2. Count I of the complaint is DISMISSED.

NOTES

[1] "Devices for Vascular Intervention, Inc. markets atherectomy catheter systems for the treatment of coronary vascular disease by the removal of atherosclerotic plaque. In the United States, sales are conducted by direct sales representatives." Eli Lilly & Co., December 31, 1993 SEC Filing 10-K, at 4. DVI is a wholly-owned subsidiary of defendant Eli Lilly & Co. and is incorporated, and has its principal place of business, in California. Complaint, ¶ 2.

[2] We approved that Stipulation on March 8, 1995.

[3] When considering a motion to dismiss under Federal Rule of Civil Procedure 12(b)(6), we must take all allegations contained in the complaint as true and construe them in a light most favorable to the plaintiff. H.J. Inc. v. Northwestern Bell Tel. Co., 492 U.S. 229, 249, 109 S.Ct. 2893, 2906, 106 L.Ed.2d 195 (1989); Rocks v. City of Phila., 868 F.2d 644, 645 (3d Cir.1989). We may, grant a motion to dismiss for failure to state a claim upon which relief can be granted only if "it appears beyond doubt that the plaintiff can prove no set of facts in support of his claim which would entitle him to relief." Conley v. Gibson, 355 U.S. 41, 45-46, 78 S.Ct. 99, 102, 2 L.Ed.2d 80 (1957); Frazier v. Southeastern Pa. Transp. Auth., 785 F.2d 65, 66 (3d Cir.1986).

[4] The parties agree, and we concur, that Pennsylvania law governs this case. In a diversity action, we employ the choice of law rules of the forum state, here Pennsylvania. Klaxon Co. v. Stentor Elec. Mfg. Co., 313 U.S. 487, 496, 61 S.Ct. 1020, 1021, 85 L.Ed. 1477 (1941); Carrick v. Zurich-American Ins. Group, 14 F.3d 907, 909 (3d Cir.1994). Under Pennsylvania's "hybrid approach" of combining Restatement (Second) methodology with "interest analysis", Carrick, 14 F.3d at 909 (citing Lacey v. Cessna Aircraft Co., 932 F.2d 170, 187 (3d Cir.1991)), we find that Pennsylvania's substantive law applies because Brosso performed most of his work here, lived here and was terminated here.

[5] The difficulty in determining the scope of the public policy exception to Pennsylvania's at-will employment rule arises from the perils of forecasting the position the supreme court of a state will take on an as-yet undecided issue, as we are required to do in every diversity action. Erie R.R. v. Tompkins, 304 U.S. 64, 78, 58 S.Ct. 817, 822, 82 L.Ed. 1188 (1938); see also, Dolores K. Sloviter, A Federal Judge Views Diversity Jurisdiction through the Lens of Federalism, 78 Va.L.Rev. 1671, 1675-81 (1992) ("[T]he state courts have found fault with a not insignificant number of past `Erie guesses' made by the Third Circuit and our district courts.").
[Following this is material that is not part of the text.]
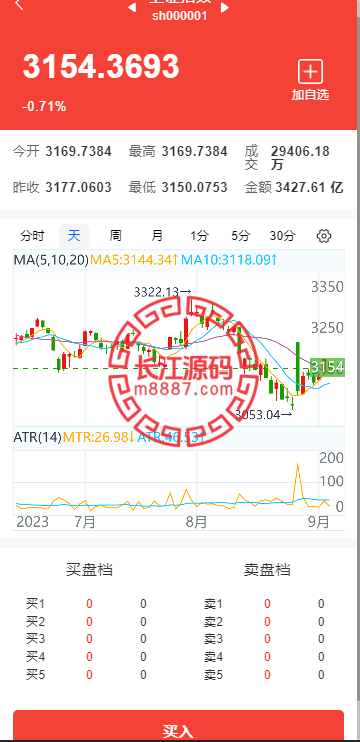This screenshot has height=742, width=360.
Task: Show the 1分 one-minute chart
Action: 199,236

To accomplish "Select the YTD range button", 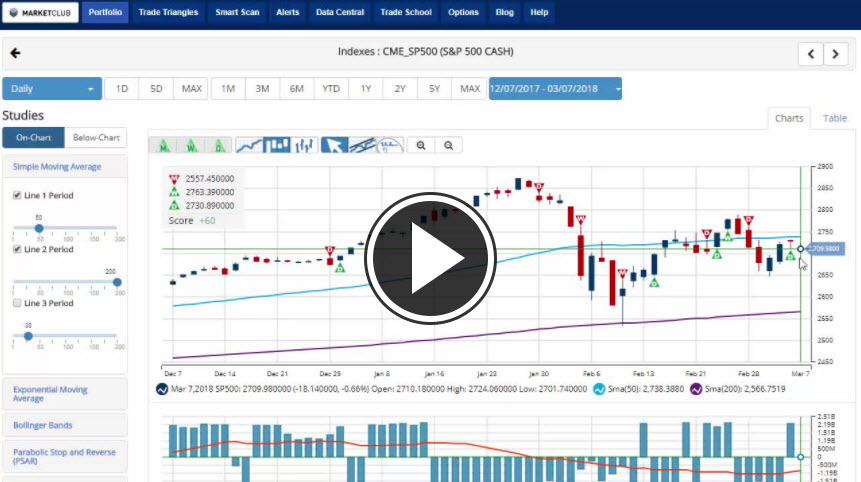I will pyautogui.click(x=331, y=89).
When there is scant guidance from a state's highest court, intermediate appellate decisions may suggest how the supreme court would might rule and "may constitute presumptive evidence of state law in appropriate circumstances." Borse v. Piece Goods Shop, Inc., 963 F.2d 611, 614 (3d Cir.1992).

[6] Surprisingly, neither party cited Clark, the Third Circuit's most recent pronouncement on Pennsylvania's public policy exception.
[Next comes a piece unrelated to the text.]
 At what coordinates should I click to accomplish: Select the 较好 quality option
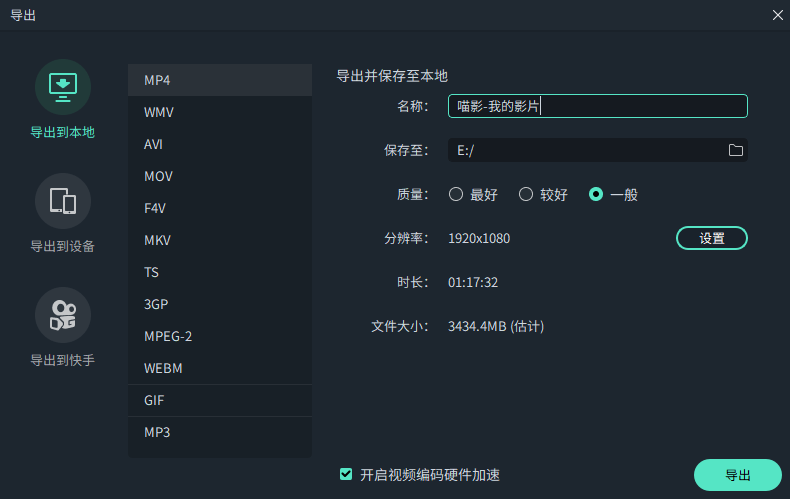[x=526, y=195]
[7] See e.g., Holewinski v. Children's Hosp. of Pittsburgh, 437 Pa.Super. 174, 649 A.2d 712, 715 (1994), and Krajsa v. Keypunch, Inc., 424 Pa.Super. 230, 239, 622 A.2d 355, 359 (1993).

[8] Kroen was decided less than a month before Clark, which may explain why the case escaped the attention of the Clark panel.

[9] That clause reads:

[The Congress shall have Power] To promote the Progress of Science and useful Arts, by securing for limited Times to Authors and Inventors the exclusive Right to their respective Writings and Discoveries;

U.S. Const. art. I, § 8, cl. 8.

[10] Brosso relies upon the Takings Clause of the Fifth Amendment:

nor shall private property be taken for public use, without just compensation.

U.S. Const. amend. V.

[11] Brosso relies upon the Due Process Clause of the Fourteenth Amendment:

nor shall any State deprive any person of life, liberty, or property, without due process of law;

U.S. Const. amend. XIV, § 1.

[12] On a Rule 12(b)(6) motion, we need only accept as true the factual allegations of the complaint, not the legal conclusions that the plaintiff derives from those allegations. 5A Wright & Miller, Federal Practice and Procedure, § 1357 & n. 12-21.